**REQUIREMENT**
Make an exact copy of the records below, leaving every image out.

Records excerpted from a collection
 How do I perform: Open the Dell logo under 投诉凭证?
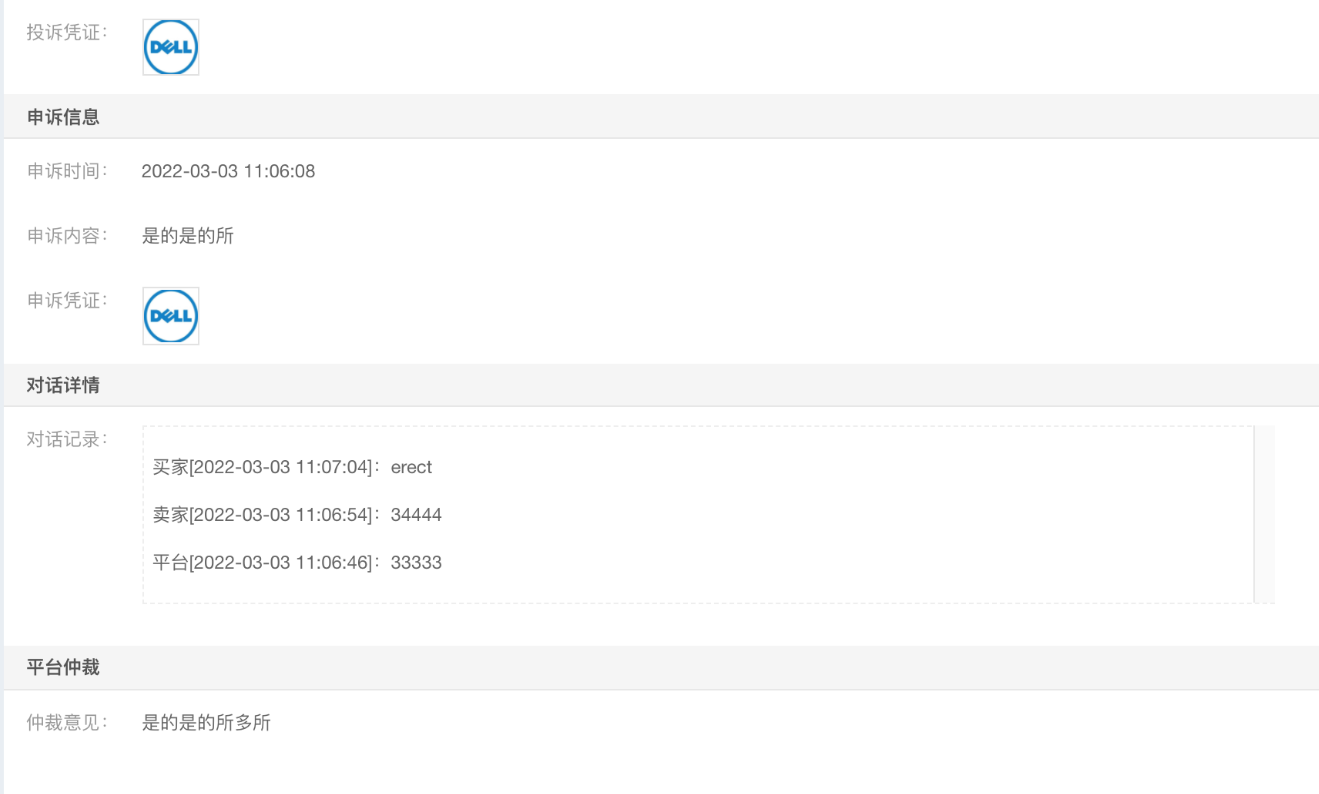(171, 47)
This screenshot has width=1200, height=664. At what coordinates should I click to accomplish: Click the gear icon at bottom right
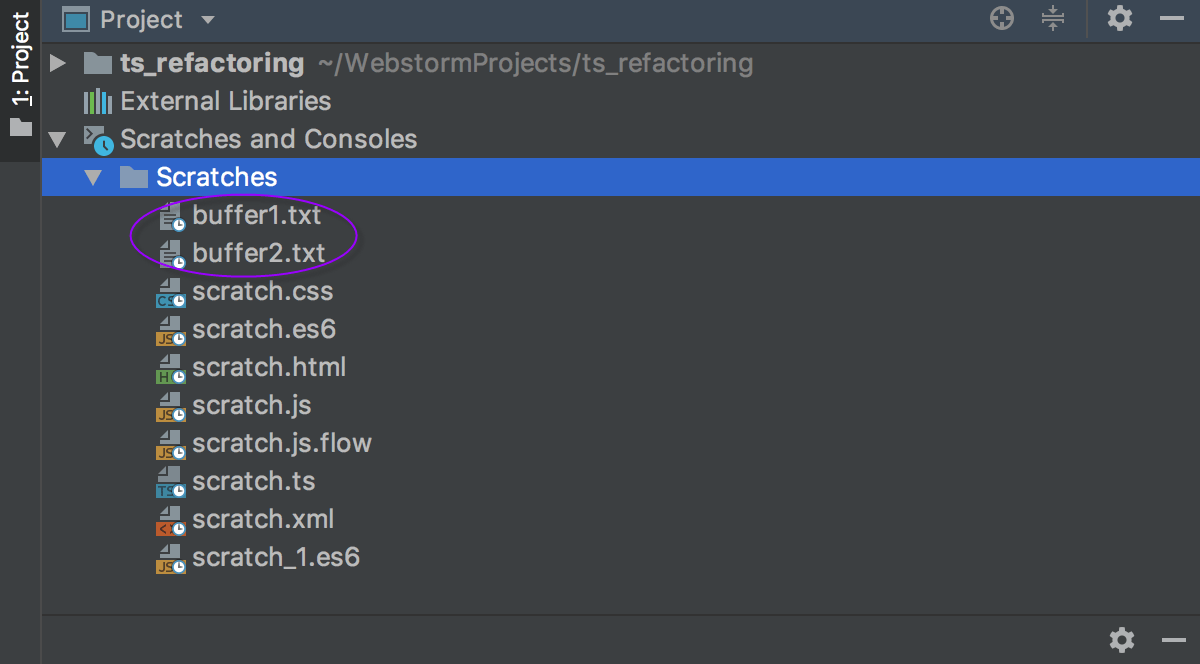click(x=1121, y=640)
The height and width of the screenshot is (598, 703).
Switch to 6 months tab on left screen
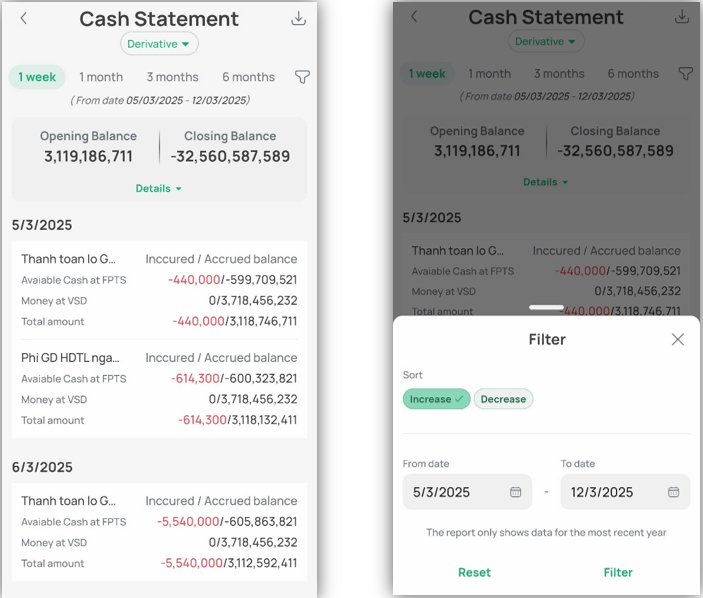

**WORKED SOLUTION**
 How do I perform: Open the Dell logo under 投诉凭证?
(171, 47)
This screenshot has width=1200, height=664. At what coordinates should I click to accomplish: Click the gear icon at bottom right
click(x=1121, y=640)
The height and width of the screenshot is (598, 703).
Switch to 6 months tab on left screen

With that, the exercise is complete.